In consideration of the realistic materials, including rough PDMS, crude analyte thin-films and irregular biological cells, three more realistic models were simulated to imitate real situations. The schematics of the top views of SSM on a rough PDMS substrate, covered with crude analyte thin-film and covered with random ellipse particles are shown in
Figure 8a–c. The roughness of the PDMS surface and the analyte thin-film was introduced by texturing surfaces, with the maximum texturing depth determined to be 200 nm. The random ellipse particles were introduced by determining three ellipse radii haphazardly in the range of 3 to 5 μm.
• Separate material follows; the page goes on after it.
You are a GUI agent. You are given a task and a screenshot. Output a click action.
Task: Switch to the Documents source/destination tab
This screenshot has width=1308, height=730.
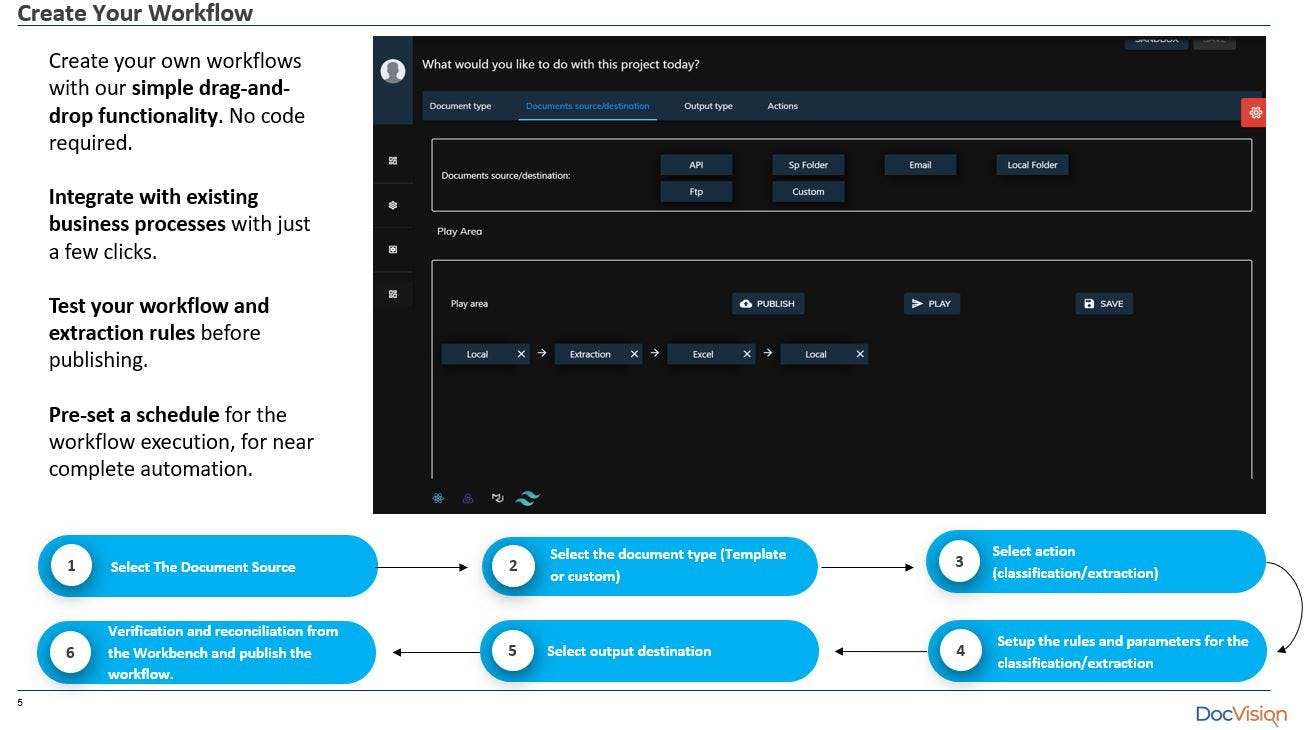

Figure 8d shows the transmission spectra of SSM on rough PDMS substrates with increasing
nb values. The resonances are red-shifted significantly compared to those results in
Figure 4a. This implies that the sensing capacity of SSM can be enhanced by texturing the substrate surface. The relationships between frequency shifts and
nb values are summarized in
Figure 8g. The sensitivities are 302 GHz/RIU for Q mode, 414 GHz/RIU for O mode and 502 GHz/RIU for H mode, which are greater than those results in
Figure 4b (286, 390 and 460 GHz/RIU for Q, O H modes, respectively). These enhancements are due to the additional space below the metallic SRRs after texturing the PDMS surface.
Figure 8e shows the transmission spectra of SSM covered with crude analyte thin-films with different
nc values. The sensitivities of Q, O and H modes are 26, 36 and 49 GHz/RIU, respectively, which are lower than those in
Figure 5a.
Figure 8f shows the transmission spectra of SSM covered with random ellipse particles with different
nc values. The sensitivities are 103, 158 and 258 GHz/RIU for Q, O and H modes, respectively. These values are lower than those in
Figure 6b. As mentioned above, the sensitivity could be improved by increasing the hemisphere number and channel width of the microfluidic chip. This proves that the results of the lower sensitivities in
Figure 8h,i, caused by the rough analyte thin-film and the deformation of ellipse particles owing to the coupling effects, are minor for SSM covered with a crude analyte thin-film and random ellipse particles.